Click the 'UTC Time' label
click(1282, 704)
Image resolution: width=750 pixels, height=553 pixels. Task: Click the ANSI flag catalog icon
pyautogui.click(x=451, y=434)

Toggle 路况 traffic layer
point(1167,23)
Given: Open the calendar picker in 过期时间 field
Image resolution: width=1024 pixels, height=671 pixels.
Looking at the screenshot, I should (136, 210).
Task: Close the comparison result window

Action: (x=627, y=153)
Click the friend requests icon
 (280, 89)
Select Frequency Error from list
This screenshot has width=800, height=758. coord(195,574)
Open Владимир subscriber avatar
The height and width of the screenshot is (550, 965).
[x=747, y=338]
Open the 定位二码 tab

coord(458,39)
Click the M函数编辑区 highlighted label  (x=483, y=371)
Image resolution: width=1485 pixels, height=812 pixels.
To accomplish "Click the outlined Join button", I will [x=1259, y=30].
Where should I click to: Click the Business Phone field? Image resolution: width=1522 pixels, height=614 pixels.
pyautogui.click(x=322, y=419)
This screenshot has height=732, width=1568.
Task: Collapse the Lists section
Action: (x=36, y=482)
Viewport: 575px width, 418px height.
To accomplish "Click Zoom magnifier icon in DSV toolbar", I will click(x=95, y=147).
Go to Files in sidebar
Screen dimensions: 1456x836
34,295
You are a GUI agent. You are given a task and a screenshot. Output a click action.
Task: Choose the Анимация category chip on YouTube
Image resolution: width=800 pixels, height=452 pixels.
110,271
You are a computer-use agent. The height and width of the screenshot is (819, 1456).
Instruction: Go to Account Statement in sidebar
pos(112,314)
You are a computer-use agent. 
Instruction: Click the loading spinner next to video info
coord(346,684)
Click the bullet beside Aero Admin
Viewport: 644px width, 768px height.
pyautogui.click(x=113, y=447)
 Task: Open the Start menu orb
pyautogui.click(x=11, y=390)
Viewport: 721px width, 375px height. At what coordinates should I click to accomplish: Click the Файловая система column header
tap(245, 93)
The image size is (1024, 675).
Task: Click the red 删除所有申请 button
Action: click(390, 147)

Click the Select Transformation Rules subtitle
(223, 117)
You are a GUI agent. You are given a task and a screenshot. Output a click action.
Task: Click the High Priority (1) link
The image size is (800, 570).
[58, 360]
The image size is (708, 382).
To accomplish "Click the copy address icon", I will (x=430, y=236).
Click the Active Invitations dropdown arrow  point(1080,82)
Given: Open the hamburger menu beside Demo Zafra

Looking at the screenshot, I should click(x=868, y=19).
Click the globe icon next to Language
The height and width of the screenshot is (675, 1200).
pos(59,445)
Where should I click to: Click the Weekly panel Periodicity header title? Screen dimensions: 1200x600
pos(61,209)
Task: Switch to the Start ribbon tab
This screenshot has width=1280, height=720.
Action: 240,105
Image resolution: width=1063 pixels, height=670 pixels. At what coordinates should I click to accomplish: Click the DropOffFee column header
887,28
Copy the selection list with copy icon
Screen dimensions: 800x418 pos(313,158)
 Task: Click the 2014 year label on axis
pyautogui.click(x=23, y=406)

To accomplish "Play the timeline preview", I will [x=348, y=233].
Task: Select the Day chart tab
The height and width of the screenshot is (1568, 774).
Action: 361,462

Problem description> Only an exact transcription of all the entries will do.

Result for this exercise>
Click the 'UTC Time' label
click(1282, 704)
Image resolution: width=750 pixels, height=553 pixels. Task: Click the ANSI flag catalog icon
pyautogui.click(x=451, y=434)

Toggle 路况 traffic layer
point(1167,23)
Given: Open the calendar picker in 过期时间 field
Image resolution: width=1024 pixels, height=671 pixels.
Looking at the screenshot, I should (136, 210).
Task: Close the comparison result window

Action: (x=627, y=153)
Click the friend requests icon
 (280, 89)
Select Frequency Error from list
This screenshot has width=800, height=758. coord(195,574)
Open Владимир subscriber avatar
The height and width of the screenshot is (550, 965).
[x=747, y=338]
Open the 定位二码 tab

coord(458,39)
Click the M函数编辑区 highlighted label  (x=483, y=371)
Image resolution: width=1485 pixels, height=812 pixels.
To accomplish "Click the outlined Join button", I will [x=1259, y=30].
Where should I click to: Click the Business Phone field? Image resolution: width=1522 pixels, height=614 pixels.
pyautogui.click(x=322, y=419)
This screenshot has height=732, width=1568.
Task: Collapse the Lists section
Action: (x=36, y=482)
Viewport: 575px width, 418px height.
To accomplish "Click Zoom magnifier icon in DSV toolbar", I will click(x=95, y=147).
Go to Files in sidebar
Screen dimensions: 1456x836
34,295
You are a GUI agent. You are given a task and a screenshot. Output a click action.
Task: Choose the Анимация category chip on YouTube
Image resolution: width=800 pixels, height=452 pixels.
110,271
You are a computer-use agent. The height and width of the screenshot is (819, 1456).
Instruction: Go to Account Statement in sidebar
pos(112,314)
You are a computer-use agent. 
Instruction: Click the loading spinner next to video info
coord(346,684)
Click the bullet beside Aero Admin
Viewport: 644px width, 768px height.
pyautogui.click(x=113, y=447)
 Task: Open the Start menu orb
pyautogui.click(x=11, y=390)
Viewport: 721px width, 375px height. At what coordinates should I click to accomplish: Click the Файловая система column header
tap(245, 93)
The image size is (1024, 675).
Task: Click the red 删除所有申请 button
Action: click(390, 147)

Click the Select Transformation Rules subtitle
(223, 117)
You are a GUI agent. You are given a task and a screenshot. Output a click action.
Task: Click the High Priority (1) link
The image size is (800, 570).
[58, 360]
The image size is (708, 382).
To accomplish "Click the copy address icon", I will (x=430, y=236).
Click the Active Invitations dropdown arrow  point(1080,82)
Given: Open the hamburger menu beside Demo Zafra

Looking at the screenshot, I should click(x=868, y=19).
Click the globe icon next to Language
The height and width of the screenshot is (675, 1200).
pos(59,445)
Where should I click to: Click the Weekly panel Periodicity header title? Screen dimensions: 1200x600
pos(61,209)
Task: Switch to the Start ribbon tab
This screenshot has width=1280, height=720.
Action: 240,105
Image resolution: width=1063 pixels, height=670 pixels. At what coordinates should I click to accomplish: Click the DropOffFee column header
887,28
Copy the selection list with copy icon
Screen dimensions: 800x418 pos(313,158)
 Task: Click the 2014 year label on axis
pyautogui.click(x=23, y=406)

To accomplish "Play the timeline preview", I will [x=348, y=233].
Task: Select the Day chart tab
The height and width of the screenshot is (1568, 774).
Action: 361,462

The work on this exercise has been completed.